* Directions *
Copy every line of the material below without changing anything.

* Records for this exercise *
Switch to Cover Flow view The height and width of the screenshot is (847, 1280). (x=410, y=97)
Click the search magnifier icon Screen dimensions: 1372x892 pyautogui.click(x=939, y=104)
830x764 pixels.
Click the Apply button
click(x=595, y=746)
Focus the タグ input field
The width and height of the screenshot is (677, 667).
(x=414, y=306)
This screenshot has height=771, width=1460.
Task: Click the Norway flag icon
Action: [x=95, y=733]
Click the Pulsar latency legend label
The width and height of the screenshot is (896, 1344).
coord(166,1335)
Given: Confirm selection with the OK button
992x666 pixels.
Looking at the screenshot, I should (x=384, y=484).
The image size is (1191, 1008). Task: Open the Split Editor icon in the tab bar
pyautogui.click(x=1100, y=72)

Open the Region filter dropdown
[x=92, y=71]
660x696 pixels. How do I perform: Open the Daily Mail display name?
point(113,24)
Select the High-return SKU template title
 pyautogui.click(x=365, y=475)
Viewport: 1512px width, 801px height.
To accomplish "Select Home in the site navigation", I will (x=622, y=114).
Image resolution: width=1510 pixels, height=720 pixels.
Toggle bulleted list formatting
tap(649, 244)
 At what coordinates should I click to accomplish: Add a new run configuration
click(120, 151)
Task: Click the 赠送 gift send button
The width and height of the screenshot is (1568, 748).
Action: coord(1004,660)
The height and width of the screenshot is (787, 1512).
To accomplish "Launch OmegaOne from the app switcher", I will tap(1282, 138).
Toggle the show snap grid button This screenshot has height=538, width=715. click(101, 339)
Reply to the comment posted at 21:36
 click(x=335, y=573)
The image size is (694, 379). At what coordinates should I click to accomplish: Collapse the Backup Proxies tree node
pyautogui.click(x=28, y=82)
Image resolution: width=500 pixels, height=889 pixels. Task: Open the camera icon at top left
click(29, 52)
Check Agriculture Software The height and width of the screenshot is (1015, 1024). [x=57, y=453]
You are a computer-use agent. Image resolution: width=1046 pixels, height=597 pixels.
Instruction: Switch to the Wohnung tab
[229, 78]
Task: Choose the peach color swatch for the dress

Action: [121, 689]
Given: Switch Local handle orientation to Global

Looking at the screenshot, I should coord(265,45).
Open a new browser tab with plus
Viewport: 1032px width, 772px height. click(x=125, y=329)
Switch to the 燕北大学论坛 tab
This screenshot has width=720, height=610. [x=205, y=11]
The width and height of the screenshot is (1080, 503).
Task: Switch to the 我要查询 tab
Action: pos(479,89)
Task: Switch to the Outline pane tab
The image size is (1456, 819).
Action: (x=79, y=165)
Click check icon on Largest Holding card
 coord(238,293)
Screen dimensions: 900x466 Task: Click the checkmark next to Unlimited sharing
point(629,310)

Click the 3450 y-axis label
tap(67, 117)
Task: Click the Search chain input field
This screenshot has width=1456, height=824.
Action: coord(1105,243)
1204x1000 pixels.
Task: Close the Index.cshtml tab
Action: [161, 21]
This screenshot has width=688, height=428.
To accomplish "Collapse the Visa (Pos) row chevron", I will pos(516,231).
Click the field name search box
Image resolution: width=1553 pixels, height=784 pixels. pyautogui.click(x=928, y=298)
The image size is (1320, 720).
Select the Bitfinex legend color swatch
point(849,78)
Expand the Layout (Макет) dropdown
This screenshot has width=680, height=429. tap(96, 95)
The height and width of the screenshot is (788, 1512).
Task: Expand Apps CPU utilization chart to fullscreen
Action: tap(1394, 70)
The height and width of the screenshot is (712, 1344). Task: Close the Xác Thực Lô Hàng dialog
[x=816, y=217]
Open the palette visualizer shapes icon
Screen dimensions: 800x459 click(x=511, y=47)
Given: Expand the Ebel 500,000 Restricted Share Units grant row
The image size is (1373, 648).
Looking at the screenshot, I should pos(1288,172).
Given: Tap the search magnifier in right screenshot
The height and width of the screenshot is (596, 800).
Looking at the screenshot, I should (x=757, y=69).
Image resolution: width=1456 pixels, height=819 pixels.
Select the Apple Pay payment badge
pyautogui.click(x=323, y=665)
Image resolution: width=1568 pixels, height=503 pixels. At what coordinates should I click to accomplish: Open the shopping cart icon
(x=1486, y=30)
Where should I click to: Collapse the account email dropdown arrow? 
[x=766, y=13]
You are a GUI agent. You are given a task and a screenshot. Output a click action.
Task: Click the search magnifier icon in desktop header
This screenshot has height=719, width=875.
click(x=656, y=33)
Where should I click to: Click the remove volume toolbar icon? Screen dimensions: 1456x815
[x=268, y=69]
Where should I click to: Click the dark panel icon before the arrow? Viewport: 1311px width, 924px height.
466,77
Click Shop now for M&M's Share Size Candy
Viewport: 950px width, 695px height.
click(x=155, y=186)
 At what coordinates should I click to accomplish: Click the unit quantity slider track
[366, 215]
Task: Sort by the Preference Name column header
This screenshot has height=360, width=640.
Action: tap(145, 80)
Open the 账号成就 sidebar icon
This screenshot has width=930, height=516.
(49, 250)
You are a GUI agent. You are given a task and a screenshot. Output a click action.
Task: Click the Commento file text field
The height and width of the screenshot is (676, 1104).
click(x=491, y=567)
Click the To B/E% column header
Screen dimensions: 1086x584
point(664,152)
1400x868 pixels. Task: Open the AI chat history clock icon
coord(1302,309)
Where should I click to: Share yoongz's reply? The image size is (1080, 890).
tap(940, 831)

* Answer to the task *
Switch to Cover Flow view The height and width of the screenshot is (847, 1280). (x=410, y=97)
Click the search magnifier icon Screen dimensions: 1372x892 pyautogui.click(x=939, y=104)
830x764 pixels.
Click the Apply button
click(x=595, y=746)
Focus the タグ input field
The width and height of the screenshot is (677, 667).
(x=414, y=306)
This screenshot has height=771, width=1460.
Task: Click the Norway flag icon
Action: [x=95, y=733]
Click the Pulsar latency legend label
The width and height of the screenshot is (896, 1344).
coord(166,1335)
Given: Confirm selection with the OK button
992x666 pixels.
Looking at the screenshot, I should (x=384, y=484).
The image size is (1191, 1008). Task: Open the Split Editor icon in the tab bar
pyautogui.click(x=1100, y=72)

Open the Region filter dropdown
[x=92, y=71]
660x696 pixels. How do I perform: Open the Daily Mail display name?
point(113,24)
Select the High-return SKU template title
 pyautogui.click(x=365, y=475)
Viewport: 1512px width, 801px height.
To accomplish "Select Home in the site navigation", I will (x=622, y=114).
Image resolution: width=1510 pixels, height=720 pixels.
Toggle bulleted list formatting
tap(649, 244)
 At what coordinates should I click to accomplish: Add a new run configuration
click(120, 151)
Task: Click the 赠送 gift send button
The width and height of the screenshot is (1568, 748).
Action: coord(1004,660)
The height and width of the screenshot is (787, 1512).
To accomplish "Launch OmegaOne from the app switcher", I will tap(1282, 138).
Toggle the show snap grid button This screenshot has height=538, width=715. click(101, 339)
Reply to the comment posted at 21:36
 click(x=335, y=573)
The image size is (694, 379). At what coordinates should I click to accomplish: Collapse the Backup Proxies tree node
pyautogui.click(x=28, y=82)
Image resolution: width=500 pixels, height=889 pixels. Task: Open the camera icon at top left
click(29, 52)
Check Agriculture Software The height and width of the screenshot is (1015, 1024). [x=57, y=453]
You are a computer-use agent. Image resolution: width=1046 pixels, height=597 pixels.
Instruction: Switch to the Wohnung tab
[229, 78]
Task: Choose the peach color swatch for the dress

Action: [121, 689]
Given: Switch Local handle orientation to Global

Looking at the screenshot, I should coord(265,45).
Open a new browser tab with plus
Viewport: 1032px width, 772px height. click(x=125, y=329)
Switch to the 燕北大学论坛 tab
This screenshot has width=720, height=610. [x=205, y=11]
The width and height of the screenshot is (1080, 503).
Task: Switch to the 我要查询 tab
Action: pos(479,89)
Task: Switch to the Outline pane tab
The image size is (1456, 819).
Action: (x=79, y=165)
Click check icon on Largest Holding card
 coord(238,293)
Screen dimensions: 900x466 Task: Click the checkmark next to Unlimited sharing
point(629,310)

Click the 3450 y-axis label
tap(67, 117)
Task: Click the Search chain input field
This screenshot has width=1456, height=824.
Action: coord(1105,243)
1204x1000 pixels.
Task: Close the Index.cshtml tab
Action: [161, 21]
This screenshot has width=688, height=428.
To accomplish "Collapse the Visa (Pos) row chevron", I will pos(516,231).
Click the field name search box
Image resolution: width=1553 pixels, height=784 pixels. pyautogui.click(x=928, y=298)
The image size is (1320, 720).
Select the Bitfinex legend color swatch
point(849,78)
Expand the Layout (Макет) dropdown
This screenshot has width=680, height=429. tap(96, 95)
The height and width of the screenshot is (788, 1512).
Task: Expand Apps CPU utilization chart to fullscreen
Action: tap(1394, 70)
The height and width of the screenshot is (712, 1344). Task: Close the Xác Thực Lô Hàng dialog
[x=816, y=217]
Open the palette visualizer shapes icon
Screen dimensions: 800x459 click(x=511, y=47)
Given: Expand the Ebel 500,000 Restricted Share Units grant row
The image size is (1373, 648).
Looking at the screenshot, I should pos(1288,172).
Given: Tap the search magnifier in right screenshot
The height and width of the screenshot is (596, 800).
Looking at the screenshot, I should (x=757, y=69).
Image resolution: width=1456 pixels, height=819 pixels.
Select the Apple Pay payment badge
pyautogui.click(x=323, y=665)
Image resolution: width=1568 pixels, height=503 pixels. At what coordinates should I click to accomplish: Open the shopping cart icon
(x=1486, y=30)
Where should I click to: Collapse the account email dropdown arrow? 
[x=766, y=13]
You are a GUI agent. You are given a task and a screenshot. Output a click action.
Task: Click the search magnifier icon in desktop header
This screenshot has height=719, width=875.
click(x=656, y=33)
Where should I click to: Click the remove volume toolbar icon? Screen dimensions: 1456x815
[x=268, y=69]
Where should I click to: Click the dark panel icon before the arrow? Viewport: 1311px width, 924px height.
466,77
Click Shop now for M&M's Share Size Candy
Viewport: 950px width, 695px height.
click(x=155, y=186)
 At what coordinates should I click to accomplish: Click the unit quantity slider track
[366, 215]
Task: Sort by the Preference Name column header
This screenshot has height=360, width=640.
Action: tap(145, 80)
Open the 账号成就 sidebar icon
This screenshot has width=930, height=516.
(49, 250)
You are a GUI agent. You are given a task and a screenshot. Output a click action.
Task: Click the Commento file text field
The height and width of the screenshot is (676, 1104).
click(x=491, y=567)
Click the To B/E% column header
Screen dimensions: 1086x584
point(664,152)
1400x868 pixels. Task: Open the AI chat history clock icon
coord(1302,309)
Where should I click to: Share yoongz's reply? The image size is (1080, 890).
tap(940, 831)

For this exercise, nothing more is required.